Vivian Bearing, a professor of seventeenth-century poetry, specializing in the Holy Sonnets of John Donne, has stage four, metastatic, ovarian cancer; there is no stage five. She's in the hospital throughout the play except in flashbacks to her college years, her childhood years, and her teaching years. She is a no-nonsense woman, steeping her life in the intricacies of metaphysical poetry. In her field she is "a force." We know she's a force because we can see it, or read it from the time she walks out on stage. Immeasureably strong, she learns that it is never to late to learn a lesson, to undergo a change, to be transformed. Even if one has stage four, metastatic, ovarian cancer. She has no friends, has never been exposed to human kindness, has never shown human kindness. Bearing is a Scrooge-like characters who becomes her own ghosts, and she, and we, are transformed. Enchanted.

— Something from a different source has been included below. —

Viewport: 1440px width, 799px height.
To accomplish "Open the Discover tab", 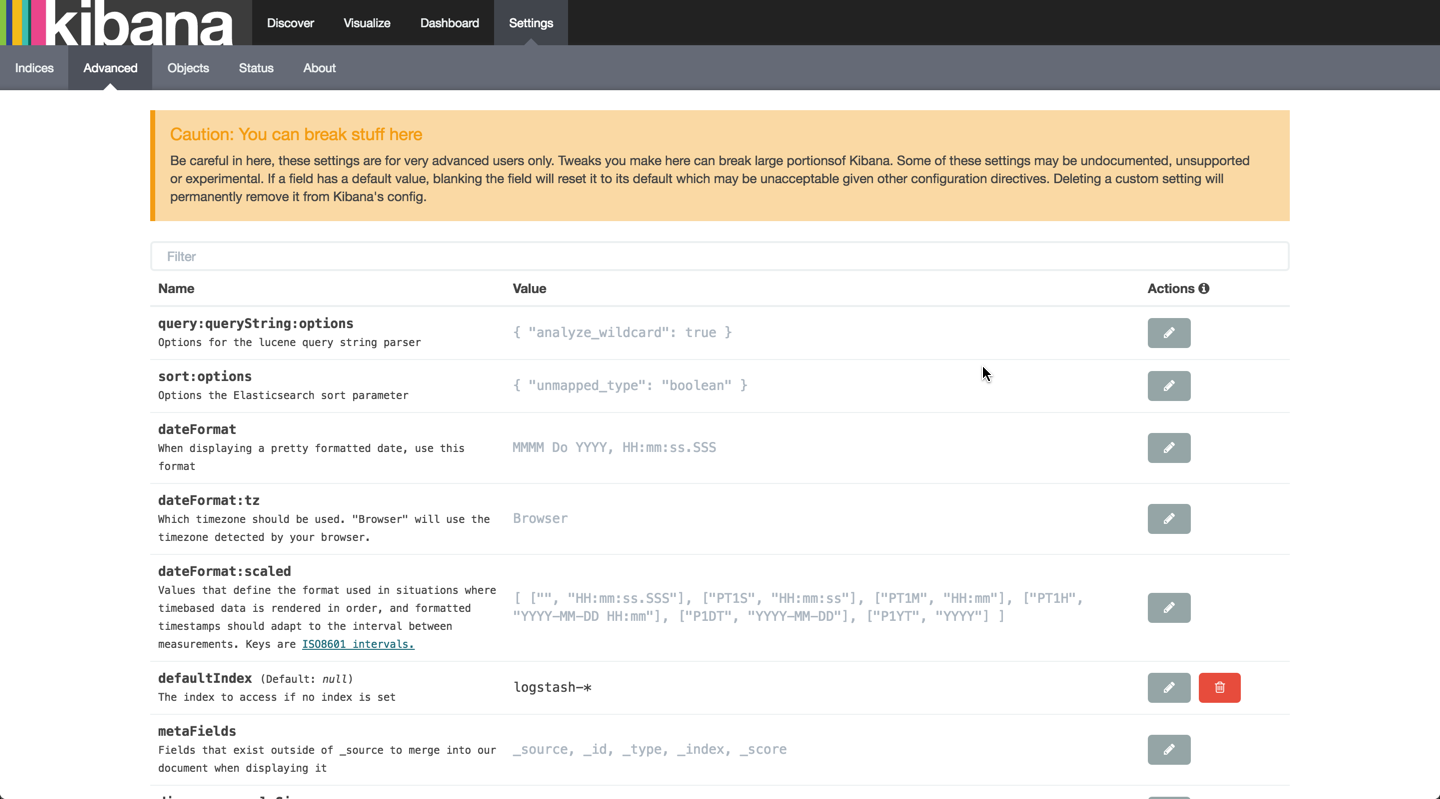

The insensitivity of the doctors is accurate, but not the point, the question in philosophical: Why do we do what we do? Why do we make the choices we make? The eternal Why? There wasn't a dry eye in the theatre when Vivian Bearing gave the nurse half of her popsicle, finally, learning how to love. To give. To live. As Bearing says herself, "Now is not the time for verbal swordplay, for unlikely flights of imagination and wildly shifting perspectives, for metaphysical conceit, for wit. Now is a time for simplicity. Now is a time for, dare I say it, kindness." That's right it is, thank you Vivian, It's time to go. And flights of angels sing thee to thy rest.